Countries that have aggressively vaccinated their population with a single dose (primarily the United Kingdom) are now seeing a rash of new infections from the delta variant (first described in India as B.1.617.2) that is quickly becoming the predominant form of COVID-19 seen around the world.

In the U.K., new cases of COVID-19 caused by the delta variant are doubling every 8 days.

This variant is felt to be at least 40% more infectious than the alpha form (previously known as the UK variant, B.1.1.7), which is currently the predominant form of the virus in West Virginia and the U.S.

These infections are primarily occurring in U.K. residents that are unvaccinated or have only received one vaccination, instead of the full two-dose regimen. While the U.K. is pivoting to providing second vaccine doses to their citizens, they are considering another lockdown given the severity of the new surge in cases.

This is further evidence that we need West Virginia to choose vaccination, and it is critically important to finish the entire regimen.

The good news for U.K. residents is that even with a single dose of vaccine, the hospitalization rates are low and death rates have not elevated at this time.

The bottom line from this new data?

Unvaccinated citizens are the ones that are being infected most commonly, followed by citizens that have received only one dose of the vaccine, which appears to be only 33% effective in preventing COVID-19 infection by the delta/India variant, while being 50% effective against the alpha/U.K. variant.

Since the delta variant is now the most common form of COVID-19 in the world, it is on its way to the U.S. and West Virginia, too. Currently, we are not finding any new cases of the delta variant on our most recent genetic sequencing analyses of new COVID-19 cases in West Virginia (the alpha/U.K. variant is still dominant), but we can’t afford to be complacent.

Full vaccination is protective.

Choose vaccination West Virginia.

In countries with poor access to vaccines, COVID-19 will continue to mutate (remember, it can only mutate when it infects humans), and new variants will follow.
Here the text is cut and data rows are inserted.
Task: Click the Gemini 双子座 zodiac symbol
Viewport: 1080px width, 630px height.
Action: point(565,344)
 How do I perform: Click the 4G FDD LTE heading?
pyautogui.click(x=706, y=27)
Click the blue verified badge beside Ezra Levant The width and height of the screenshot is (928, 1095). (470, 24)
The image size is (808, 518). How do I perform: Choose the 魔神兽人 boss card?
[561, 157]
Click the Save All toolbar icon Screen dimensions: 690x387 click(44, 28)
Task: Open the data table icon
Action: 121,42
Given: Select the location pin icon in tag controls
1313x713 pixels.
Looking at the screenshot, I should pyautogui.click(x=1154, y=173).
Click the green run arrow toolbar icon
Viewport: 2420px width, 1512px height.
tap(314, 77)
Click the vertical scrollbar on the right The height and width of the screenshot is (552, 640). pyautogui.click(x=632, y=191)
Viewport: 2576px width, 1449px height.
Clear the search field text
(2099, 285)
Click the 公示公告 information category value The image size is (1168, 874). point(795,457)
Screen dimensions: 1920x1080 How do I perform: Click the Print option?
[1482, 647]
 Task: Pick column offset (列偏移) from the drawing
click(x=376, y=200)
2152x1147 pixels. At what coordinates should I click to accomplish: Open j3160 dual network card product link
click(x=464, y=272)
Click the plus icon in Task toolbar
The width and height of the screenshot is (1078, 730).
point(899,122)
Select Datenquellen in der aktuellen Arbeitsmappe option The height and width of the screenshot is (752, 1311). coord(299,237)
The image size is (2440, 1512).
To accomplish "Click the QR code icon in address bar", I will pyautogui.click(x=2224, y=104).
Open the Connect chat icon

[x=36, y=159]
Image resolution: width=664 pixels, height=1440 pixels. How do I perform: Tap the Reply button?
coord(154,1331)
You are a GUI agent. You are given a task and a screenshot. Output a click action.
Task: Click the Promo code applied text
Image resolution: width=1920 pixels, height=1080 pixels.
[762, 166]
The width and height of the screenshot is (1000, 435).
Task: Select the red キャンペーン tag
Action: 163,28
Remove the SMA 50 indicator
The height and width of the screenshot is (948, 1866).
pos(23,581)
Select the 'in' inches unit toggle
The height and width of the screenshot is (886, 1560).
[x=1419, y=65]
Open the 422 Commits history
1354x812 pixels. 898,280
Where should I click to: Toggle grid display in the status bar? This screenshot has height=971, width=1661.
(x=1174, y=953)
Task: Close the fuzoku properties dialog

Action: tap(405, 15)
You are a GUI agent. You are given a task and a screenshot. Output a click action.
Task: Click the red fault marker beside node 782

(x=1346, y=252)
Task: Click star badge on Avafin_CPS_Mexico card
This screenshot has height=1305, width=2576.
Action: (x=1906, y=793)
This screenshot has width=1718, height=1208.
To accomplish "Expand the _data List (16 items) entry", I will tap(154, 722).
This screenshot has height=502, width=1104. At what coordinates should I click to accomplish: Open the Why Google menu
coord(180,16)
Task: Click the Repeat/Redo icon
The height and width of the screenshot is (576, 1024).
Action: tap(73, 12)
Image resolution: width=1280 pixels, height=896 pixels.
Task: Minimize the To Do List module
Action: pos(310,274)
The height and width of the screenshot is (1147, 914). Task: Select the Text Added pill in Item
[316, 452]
The more completely our state’s residents become vaccinated, the stronger firewall we build against the virus infecting West Virginians, spreading in West Virginia and mutating in West Virginia.

75% of our population over age 65 is now fully vaccinated and protected, as is 65% of our population over age 50. That is very good and needs to continue to climb up, as 85% of our population over age 65 has one shot and 76% of our population over age 50 has one shot.

The remainder of our vaccine eligible population needs to continue to choose vaccination.

This morning, 49% of our vaccine eligible population is fully vaccinated and 60% has one shot.

Let’s go West Virginia. Shine the light. Choose vaccination.

It is the path to a healthy, safe and bright future for all.